I have no doubt there are people taking the joke in the wrong way. Don Draper is some people’s hero, but Don Draper is a very, very troubled man.
Are you constantly tinkering with that balance in editing? Like, could an extra shot or small touch turn you against Ron?
Always. It’s one of the reasons I love making movies because you can look at the math of a small idea for months and months. There’s no doubt about it a certain pause before a statement makes a line slightly less certain, even if you’re saying it in a certain way. A lot of the time the actors are giving it to you on the day, because they know these types of things. Sometimes you can just build those types of beats in editing. By the time we’re done with the editing, we’ve gone through every single micro beat to make sure it all lines up.

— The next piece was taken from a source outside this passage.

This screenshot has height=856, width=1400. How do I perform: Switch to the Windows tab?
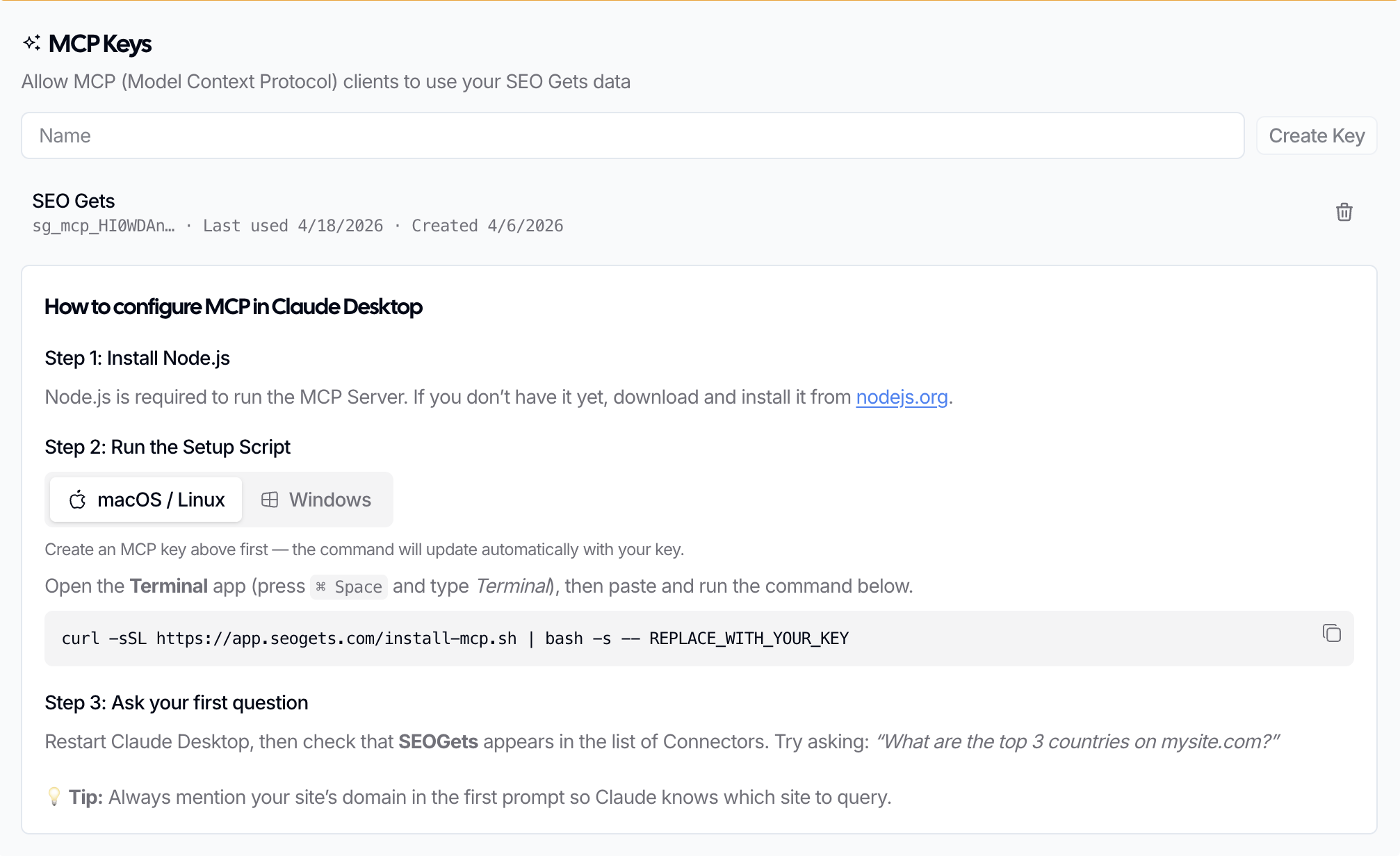[x=316, y=500]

Will Ferrell said there were a lot of screenings for the film, partly because of the MPAA.
We did a lot of MPAA passes. One thing we did on this movie, which we had never done before, was two screenings at the same time. Because of that, on paper, it means we did 10 or 12 screenings, instead of the usual 5 or 6 screenings. As far as the MPAA went, that was definitely the reason why for our very last pair of screenings. We worried how much damage we had done because of all the cutting for the MPAA. I think I went back and forth with them, like, 6 or 7 times.

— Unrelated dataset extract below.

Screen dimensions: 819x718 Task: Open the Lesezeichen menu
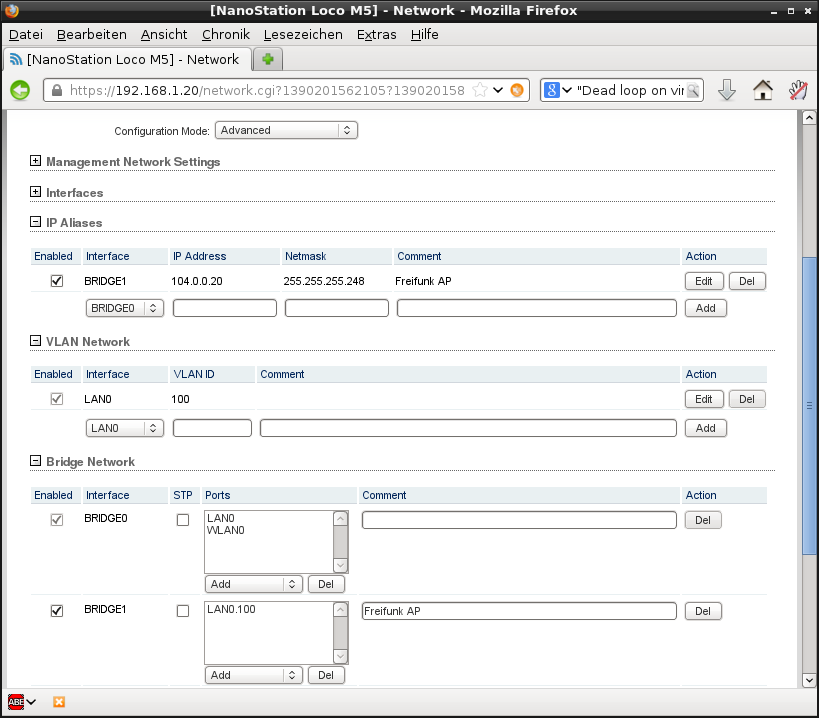(x=303, y=34)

Have you ever had that level of back and forth with them?
Never. I just think there’s a gap happening between the rest of the mediums of entertainment and movies. You can go watch 2 Broke Girls on prime time and hear them say things that were getting us an R-rating, and that goes for music and video games as well. It’s all about sexual content, because they don’t really care about violence. It’s kind of crazy.
So they mainly took issue with the sexual references.
Totally. The one scene they also didn’t like was the crack scene, but I actually understood that. You should be careful with that, because you want to get across crack is a terrible thing to do for kids. I totally understood there, but it was the harmless sexual references I didn’t get. At one point we had Brian Fantana say, “We’re going to do stories about how much ejactulites are on hotel duvet covers,” and they said, “You can’t say ‘ejaculite’.” We had to change it to “man fluid,” which I think is far more disturbing.
We had the word “vagina” said a lot in a nonsexual content, but they said we had to take it out. We even had muffuletta being said for the word vagina at one point, and they said we had to take that out. I mean, that’s a sandwich! Once again, you turn on network television and see something 10 times worse. It was frustrating, but we got it there. We actually gained a couple of laughs by being crafty with the edit, so it worked out.
Anchorman 2: The Legend Continues is now in theaters.